アロペシアXの治療法

原因不明とされているアロペシアⅩ(ポメハゲ、脱毛症X、毛周期停止症)ですが、

症例数が豊富なひまわり動物病院ではある程度効果的な治療法が確立されつつあります。

目次

①ホルモン療法 

 いわゆる発毛のスイッチを押してくれる薬たち。

甲状腺ホルモン・・・皮膚に色素沈着があったり、皮膚の温度の低下、血流の低下がみられるときは

       甲状腺ホルモンを治療に用いることがあります。

       中高齢のポメラニアンやプードルで薄毛の子は甲状腺ホルモン(チラーヂン)が

       投与されているという例が多いですが、単剤では発毛は難しい傾向にあります。

ウロエース・・・前立腺肥大に使われるホルモン剤。
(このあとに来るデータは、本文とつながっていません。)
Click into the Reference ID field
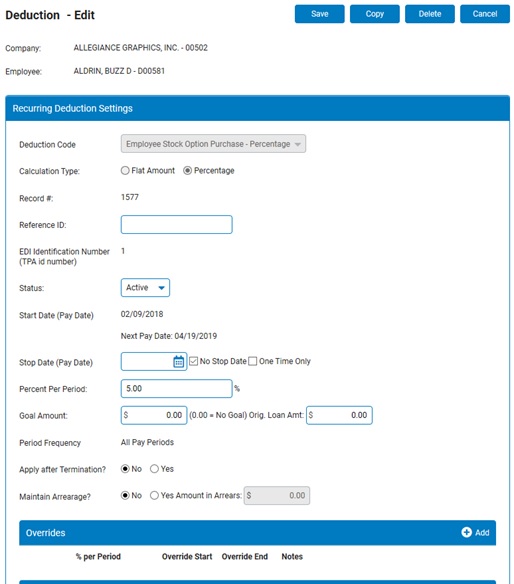 click(177, 225)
高容量を投与する方法が知られています。

       この場合、投与後一度は発毛するもののその後脱毛し、

       同じ治療をしても生えないというパターンが多いようです。

メラトニン・・・睡眠をつかさどるホルモンの一種ですが、犬の場合発毛を誘引することがあります。

       欧米では安眠のサプリメントとして一般市販されていますが

       日本では多少入手が困難です。

       軽症の場合メラトニンのみで発毛することもあります。

アドレスタン・・・クッシング症候群の治療に使われる薬でまれにアロペシアXにも処方される。

       他院で処方され一時的に発毛したことがある症例もありましたが、

       発毛効果に比較して副作用が強いと感じられるため当院では使用していません。

 これらは獣医師の処方の元飲ませて定期的に血液検査などで体調をチェックしてもらいながら処方されるべき薬たちです。

メラトニンはサプリメント扱いですが、肝酵素が上がってしまう例もありますので、飼い主さんが自己判断で飲ませるのはおススメしません。

また、ホルモン療法の一環というか去勢手術が治療法として明記されてしまっている本やサイトもあります。

確かに去勢手術の後、発毛が認められたという例もありますが、多くはワンシーズンだけで発毛後3か月ほどで再脱毛してしまい、その後は発毛が見られません(獣医師に勧められ去勢をしたけれどまったく反応しなかったという例も多いです)。

これまでの経験上、去勢手術、避妊手術をした症例のほうが脱毛症のコントロールは明らかにしにくいです。

当院では去勢をしていない男の子は軽症で済みコントロールもしやすいので、去勢をしないといけない病気になるまでは去勢手術を待ってもらうことにしています。

大きな自然の発毛スイッチとしては、季節変化があります。

日照時間と関連しているのではないかと個人的には考えています。

2月ごろから急に毛が生えやすくなり、好調な時期が7月ごろまで続きます。

9月ごろからちょっと不調な子がでてきて1月ごろまでは我慢の時期となる、というのがアロペシアカレンダーです。

2月から7月の好調な時期は、何をしても治療にとても反応しやすいので、

半年○○というご飯を続けたら毛が生えてきました!というような口コミを見ると

それはどちらかというと季節の恩恵では?と思ってしまうのです。

➁サプリメントによる治療 

当院でホルモン療法の補助として使う薬たちです

オリジナル皮膚セット・・・当院独自のビタミンや亜鉛、コラーゲン、乳酸菌など皮膚のための治療薬。

       オンライン診療でも処方いたします。

R&U・・・麹から抽出した生理化活性物質とのこと。

      アロペシアXの症例で発毛したという論文もあり、一般の動物病院で処方されやすいサプリメント。

      当院に転院してくる犬が飲んでいる率No1。単品で発毛する印象はあまりないが、他の治療と組み合わせて使う

      ことで効果が出る可能性はあるので補助的に使っています。